§ WHAT IS EXPECTED
Everything from the line containing "Task: Select the Azure Service Bus icon" to the last line of the entries must be reproduced exactly, and nothing outside that range.

Segment Start: PROVIDED MATERIAL

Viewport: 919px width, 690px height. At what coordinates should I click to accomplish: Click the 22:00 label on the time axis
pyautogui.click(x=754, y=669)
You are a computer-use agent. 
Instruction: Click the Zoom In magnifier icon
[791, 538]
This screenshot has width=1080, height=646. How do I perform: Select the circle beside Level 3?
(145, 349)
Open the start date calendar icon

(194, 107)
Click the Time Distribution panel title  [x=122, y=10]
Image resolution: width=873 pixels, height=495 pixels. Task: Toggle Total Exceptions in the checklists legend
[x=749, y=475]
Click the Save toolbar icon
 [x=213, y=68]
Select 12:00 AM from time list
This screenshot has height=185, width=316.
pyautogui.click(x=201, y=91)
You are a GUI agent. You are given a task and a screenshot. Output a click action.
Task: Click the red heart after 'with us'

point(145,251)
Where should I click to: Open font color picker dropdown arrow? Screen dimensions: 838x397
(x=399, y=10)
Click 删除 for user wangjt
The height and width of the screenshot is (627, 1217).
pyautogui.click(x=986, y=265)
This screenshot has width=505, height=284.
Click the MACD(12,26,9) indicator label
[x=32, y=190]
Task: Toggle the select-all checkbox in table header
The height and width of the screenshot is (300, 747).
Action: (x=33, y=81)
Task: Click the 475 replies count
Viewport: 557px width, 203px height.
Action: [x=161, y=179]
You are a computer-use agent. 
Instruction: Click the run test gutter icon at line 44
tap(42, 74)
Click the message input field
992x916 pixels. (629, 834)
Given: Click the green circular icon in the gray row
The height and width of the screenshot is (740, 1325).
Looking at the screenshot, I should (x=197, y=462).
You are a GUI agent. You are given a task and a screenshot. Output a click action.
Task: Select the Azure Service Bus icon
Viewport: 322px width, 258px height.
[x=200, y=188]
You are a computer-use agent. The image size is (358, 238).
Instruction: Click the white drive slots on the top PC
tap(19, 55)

Segment End: PROVIDED MATERIAL

§ RESULT
Task: Select the Azure Service Bus icon
Viewport: 322px width, 258px height.
[x=200, y=188]
You are a computer-use agent. The image size is (358, 238).
Instruction: Click the white drive slots on the top PC
tap(19, 55)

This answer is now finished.